"Oturan Kadın"a TV'de sansür
Picasso'nun tablosu müstehcen bulunarak buzlandı. Sanatta müstehcenlik olur mu?
Cansu KARACIK / AHT
BAŞROLÜNDE ünlü Amerikalı yıldız Scarlett Johansson'un oynadığı Ada (The Island) adlı filmin bir sahnesinde yer alan ünlü İspanyol ressam Picasso'nun tablosunun buzlanarak sansürlenmesi hem şaşkınlık hem de tepki yarattı. ATV'de ekrana gelen filmde yer alan "Oturan Kadın" tablosuna, bir kadının göğüslerini andıran çizimler nedeniyle "müstehcen" bulunarak sansür uygulanması sosyal medyada da tartışma konusu oldu. 20. yüzyılın en büyük ressamlarından Picasso'nun yaptığı gerçeküstü tablodaki sansürü toplumun değişik kesimlerine sorduk.
'Ya bulut kadın göğsünü andırırsa'
Ressam Bedri Baykam:
ÜLKENİN artık tescilli olarak dünyanın gözü önünde delirmiş, raydan çıkmış, yobazlığın kontrolü altına girmiş ve kendini dünyaya maskara etmiş bir halde olduğunu düşünüyorum.
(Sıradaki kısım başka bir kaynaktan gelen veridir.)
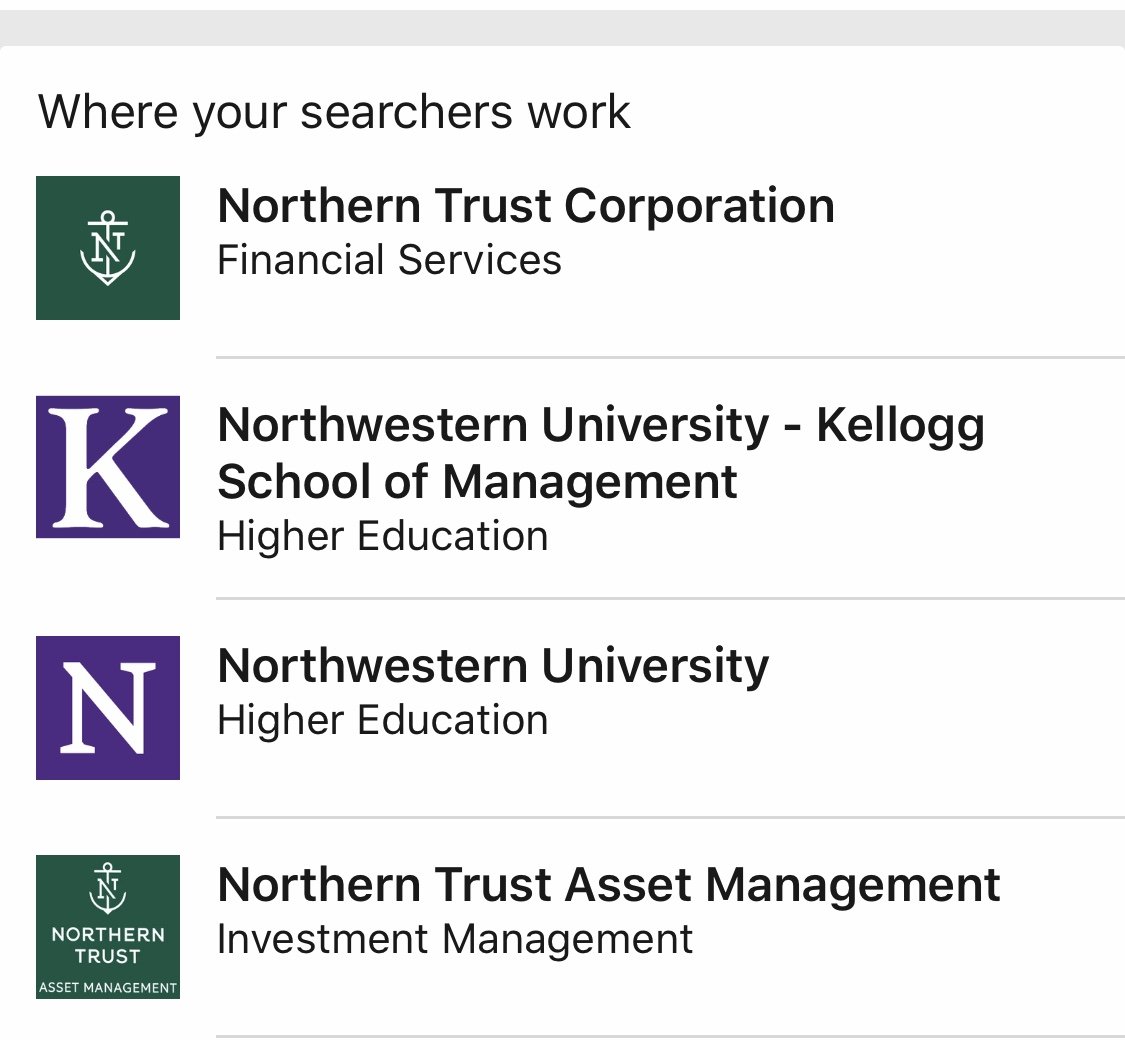Tap the Northern Trust Corporation anchor logo
Viewport: 1125px width, 1040px height.
(x=108, y=248)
Daha açık bir kanıtı olamaz ve toplumun bunu olağan RTÜK faaliyeti sanarak izleyenler varsa onların da bir an önce adım adım gelen bu çıldırmadan nasiplenirken toptan yok olmamaları için doktor kontrolü altına alınmalı. Bu tabloda müstehcenlik yok. Burada sözünü edilen konu zaten bildiğiniz 'Sanatta sansür olmaz' cümlesinden çok daha mühim bir durum. Bunu yapan beyinler yarın bir başka resimdeki 'Bulut kadın göğsünü andırıyor' diye onu da puslayabilirler ya da imha edebilirler.
'Ahlak polisliğine soyunmak çok ilkel'
Tarihçi Pelin Batu:
SANATTA sansür olamaz. Sadece Picasso değil Fatih Sultan Mehmet'in beyitleri sansürleniyor. Daha da komiği TRT arkeoloji belgeselinde kadın heykeli sansürlendi. Ahlak polisliğine soyunmak bu çağda çok ilkel. Böyle bir tablonun müstehcen adledilerek sansürlenmesi çok yanlış. Bir şeyi sansürlemek daha da merak uyandırıyor.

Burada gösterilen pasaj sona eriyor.